_任务要求_
#1 把SGDSolver类简介中以“Solver类用于网络参数的更新”开头的段落改写成要点列表，保留主要事实。
#2 根据SGDSolver类简介中不同位置的内容，回答下列问题，每行一题，答案按相同字母标注：
(a) SGDSolver类实现的是哪种优化方法？
(b) 学习率策略fixed返回什么？
(c) 注释中的iter指的是什么？
#3 从SGDSolver类简介的最后一句之后接着往下写。

_节选文本_
■ ■ ■ ■ ■ ■ ■

SGDSolver类简介

Solver类用于网络参数的更新，而SGDSolver类实现了优化方法中的随机梯度下降法（stochastic gradient descent），此外还具备缩放、正则化梯度等功能。caffe中其他的优化方法都是SGDSolver类的派生类，重载了基类的ComputeUpdateValue()函数，用于各自计算更新的梯度。

sgd_solver.cpp源码

// Return the current learning rate. The currently implemented learning rate

// policies are as follows:

//    - fixed: always return base_lr.

//    - step: return base_lr * gamma ^ (floor(iter / step))

//    - exp: return base_lr * gamma ^ iter

//    - inv: return base_lr * (1 + gamma * iter) ^ (- power)

//    - multistep: similar to step but it allows non uniform steps defined by

//      stepvalue

//    - poly: the effective learning rate follows a polynomial decay, to be

//      zero by the max_iter. return base_lr (1 - iter/max_iter) ^ (power)

//    - sigmoid: the effective learning rate follows a sigmod decay

//      return base_lr ( 1/(1 + exp(-gamma * (iter - stepsize))))

//

// where base_lr, max_iter, gamma, step, stepvalue and power are defined

// in the solver parameter protocol buffer, and iter is the current iteration.

■ ■ ■ ■ ■ ■ ■

_提供材料_
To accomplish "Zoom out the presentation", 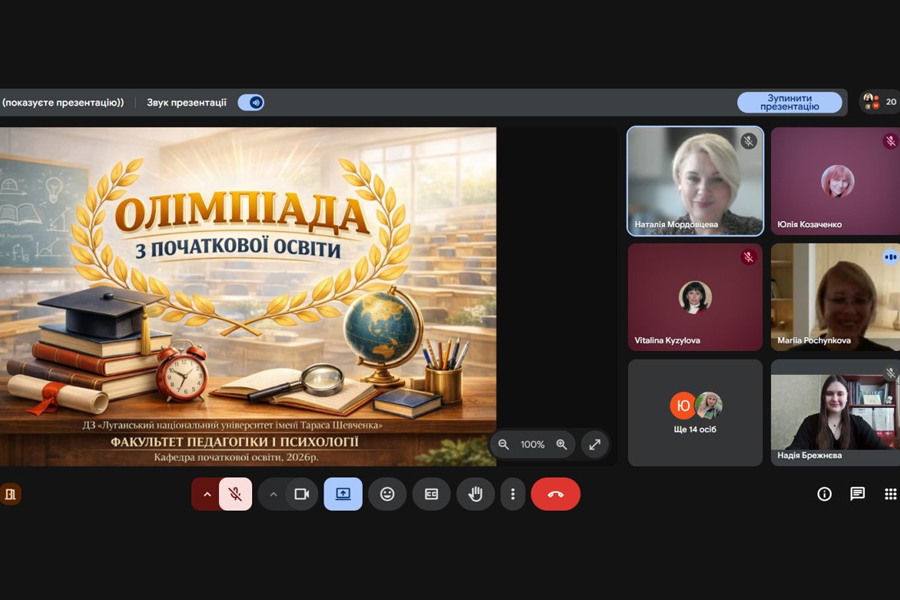I will click(504, 444).
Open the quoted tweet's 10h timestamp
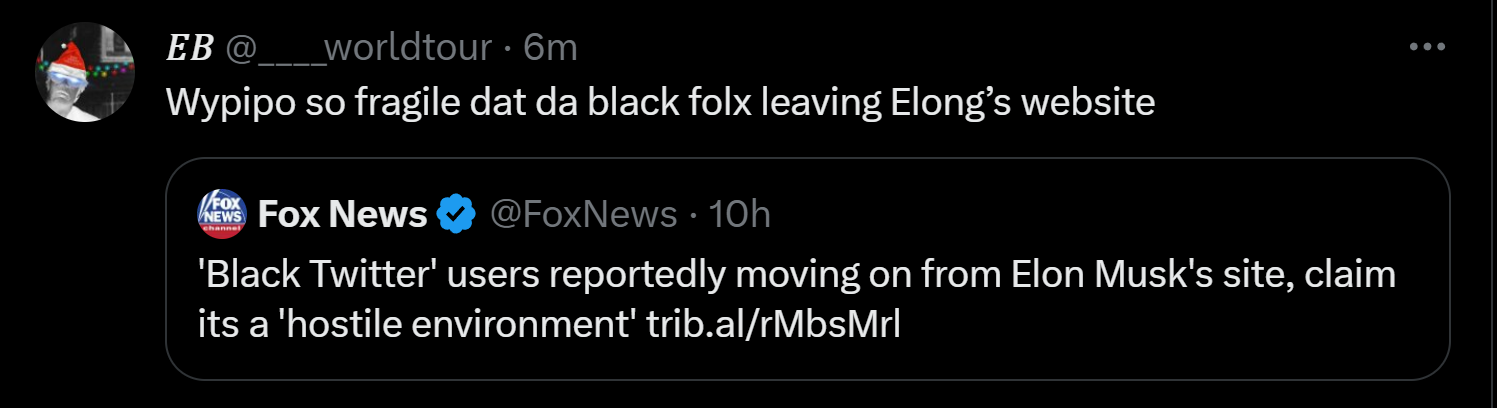1497x408 pixels. 739,214
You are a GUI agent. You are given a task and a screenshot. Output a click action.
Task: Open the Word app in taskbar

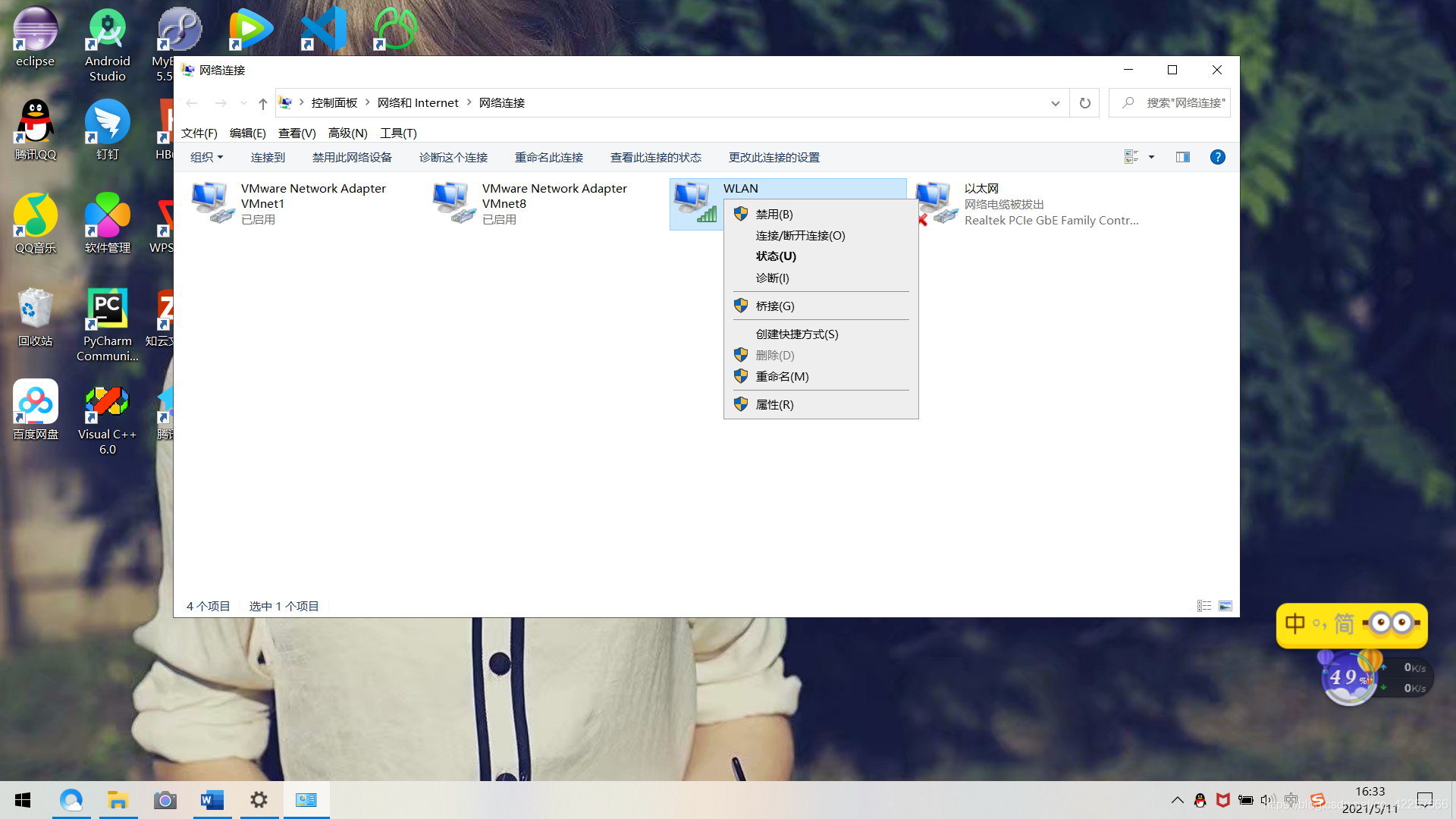(x=212, y=800)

■ ■ ■ ■ ■ ■ ■

_任务结果_
#1
- Solver类负责更新网络参数。
- SGDSolver类实现随机梯度下降法，还能对梯度进行缩放和正则化。
- caffe中的其他优化方法都派生自SGDSolver类。
- 这些派生类重载基类的ComputeUpdateValue()函数，各自计算更新所用的梯度。

#2
(a) 随机梯度下降法（stochastic gradient descent）。
(b) 始终返回base_lr。
(c) 当前的迭代次数。

#3
template <typename Dtype>

Dtype SGDSolver<Dtype>::GetLearningRate() {   //根据当前的迭代次数和学习率的更新策略计算并返回当前的学习率

  Dtype rate;

  const string& lr_policy = this->param_.lr_policy();   //获取学习率的更新策略

  if (lr_policy == "fixed") {                 //每次迭代的学习率为固定值

    rate = this->param_.base_lr();

  } else if (lr_policy == "step") {           //每隔stepsize_次,当前的学习率乘上系数gamma_

    CHECK_GT(this->param_.stepsize(), 0);

    this->current_step_ = this->iter_ / this->param_.stepsize();  //current_step_为int类型,为当前阶数

    CHECK_GE(this->param_.gamma(), 0);

    rate = this->param_.base_lr() * pow(this->param_.gamma(), this->current_step_); //lr = base_lr_ * (gamma_ ^ current_step_)

  } else if (lr_policy == "exp") {            //每次迭代,当前的学习率乘上系数gamma_

    CHECK_GE(this->param_.gamma(), 0);

    rate = this->param_.base_lr() * pow(this->param_.gamma(), this->iter_); //lr = base_lr_ * (gamma_ ^ iter_)

  } else if (lr_policy == "inv") {            //计算公式: lr = base_lr_ * (1 + gamma_ * iter_) ^ (-power_)

    CHECK_GE(this->param_.gamma(), 0);

    rate = this->param_.base_lr() * pow(Dtype(1) + this->param_.gamma() * this->iter_, - this->param_.power());

  } else if (lr_policy == "multistep") {

    //stepvalue_中保存了每个阶段需要的迭代次数,stepvalue_[0] stepvalue_[1] stepvalue_[2] ...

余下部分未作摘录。